Il governo egiziano non solo ha proibito alla band di esibirsi di nuovo, ma ha iniziato una pesante azione di repressione contro gli omosessuali. Sin dal giorno dopo il concerto sono iniziati gli arresti: per quanto l’omosessualità non sia illegale in Egitto, alcuni uomini, accusati di aver sventolato le bandiere arcobaleno al concerto, sono stati perseguitati per atti osceni e incitazione all’oscenità. I sospettati sono stati adescati tramite app di incontri o catturati per le strade del Cairo. Le indagini sono state effettuate con metodi brutali e inefficaci, tra i quali analisi anali non consenzienti. I processi si sono svolti a porte chiuse e le condanne imposte hanno previsto anche fino al doppio di anni in carcere rispetto a quanto stabilito dalla legge. Anche per un paese come l’Egitto questi eventi sono certamente fuori dal comune.

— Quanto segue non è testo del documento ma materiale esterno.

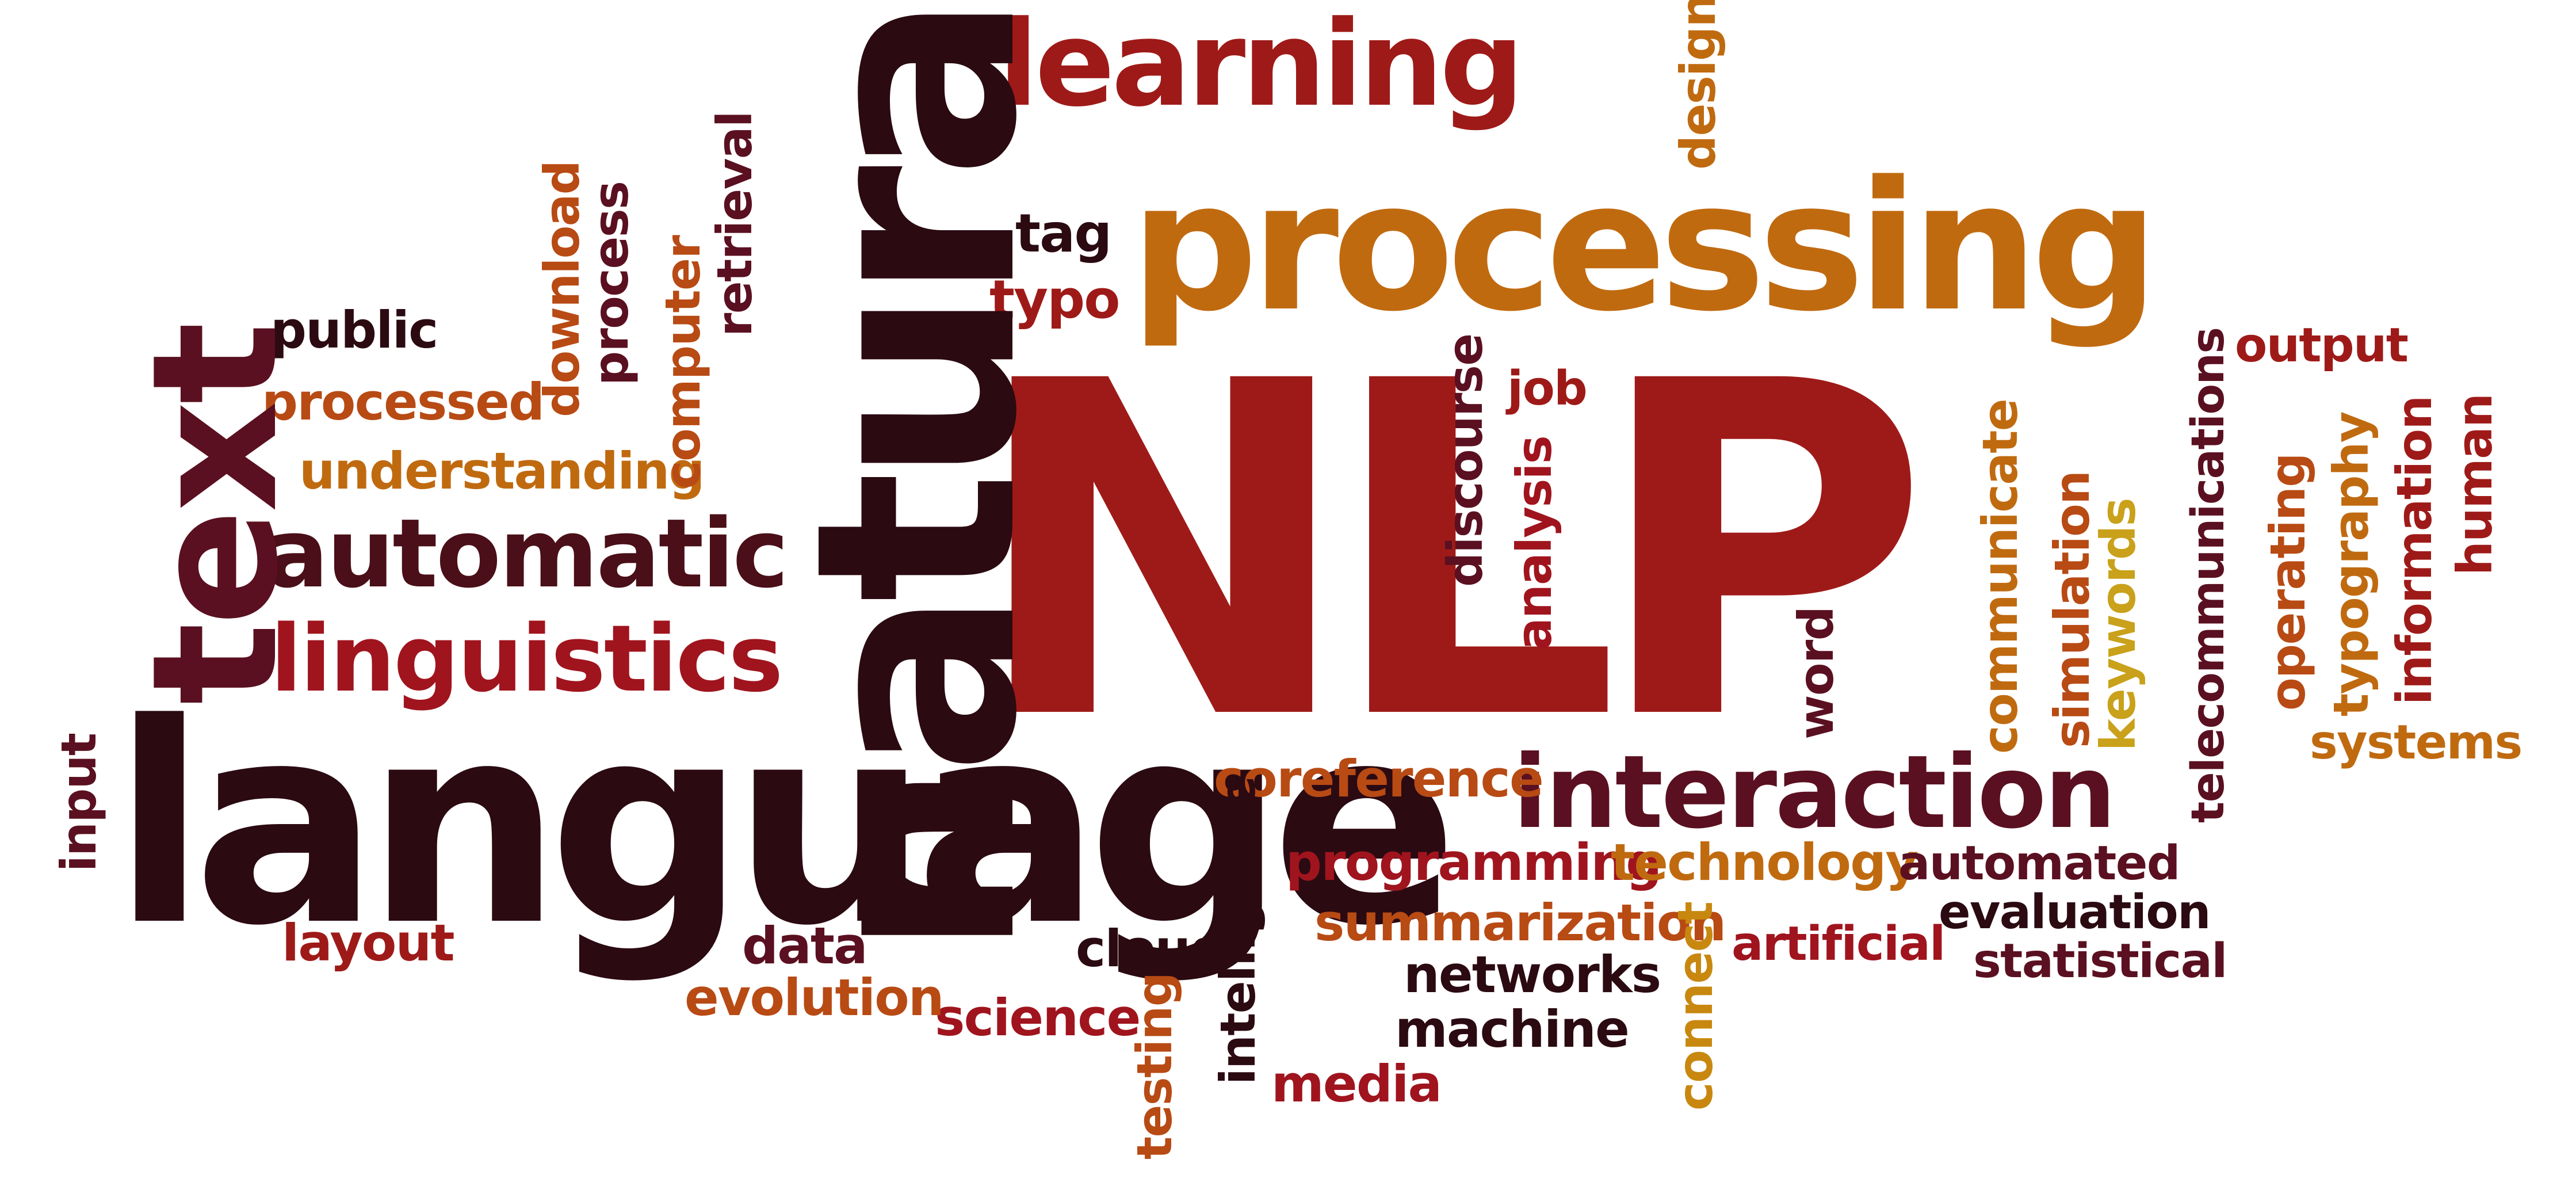  What do you see at coordinates (1261, 66) in the screenshot?
I see `word-learning: learning` at bounding box center [1261, 66].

Non si creda però che queste azioni del governo egiziano non abbiano il supporto della popolazione: le interpretazioni omotransfobiche dell’Islam e del Cristianesimo sono molto diffuse in Egitto. Diversi esempi si trovano nei commenti sotto il post pubblicato il 2 ottobre dalla pagina Facebook della band in risposta alle azioni del governo egiziano: i riferimenti alla religione sono ai primi posti in difesa della azioni della polizia. Non sorprende quindi scoprire che il 29 settembre, quando le Nazioni Unite hanno indetto un voto per mettere al bando la pena di morte come condanna per l’omosessualità, l’Egitto si sia opposto. Assieme a lui, non solo stati quali l’Iraq e la Cina ma anche gli Stati Uniti.

La posizione degli Stati Uniti non può certo essere presa alla leggera, vista l’influenza che essi hanno nel nostro interagire con il mondo LGBT+. Gli stessi avvenimenti egiziani sono stati ignorati dai media italiani finché gli Stati Uniti non se ne sono occupati. Gli articoli in italiano usciti in merito alla questione sono infatti stati pubblicati pochi giorni dopo quelli americani e, se confrontati con quest’ultimi, è chiaro che siano delle traduzioni, anche imprecise, e non il risultato di una ricerca indipendente.

Diviene ancora più evidente la situazione se consideriamo, per esempio, il termine “فاحشة”, usato nella legge egiziana per indicare i crimini di cui sono stati accusati alcuni degli spettatori del concerto. La parola in italiano si traduce con “oscenità” sia per la valenza legale del termine sia per il suo significato, tanto da essere l’unica traduzione riportata nei maggiori dizionari arabo-italiano online. Scegliere invece la traduzione “dissolutezza”, come si vede nella maggioranza degli articoli nostrani, è probabilmente indice di una traduzione della traduzione in inglese, cioè di una traduzione del termine “debauchery”, usato dai maggiori canali d’informazione dell’America settentrionale.

Che i media italiani si interessino alla questione egiziana solo nella misura in cui gli Stati Uniti e i paesi anglofoni in generale se ne occupano è preoccupante. Ciò non solo mina l’indipendenza dell’informazione italiana, ma rivela anche una chiusura all’interno dei paesi dell’America del Nord e dell’Europa. Gli eventi del Cairo non ci riguardano di meno di ciò che è avvenuto a Orlando solo perché l’Egitto non rientra nel modello socio-culturale ed economico dell’Occidente, checché ne dicano (o non dicano) i nostri mezzi d’informazione.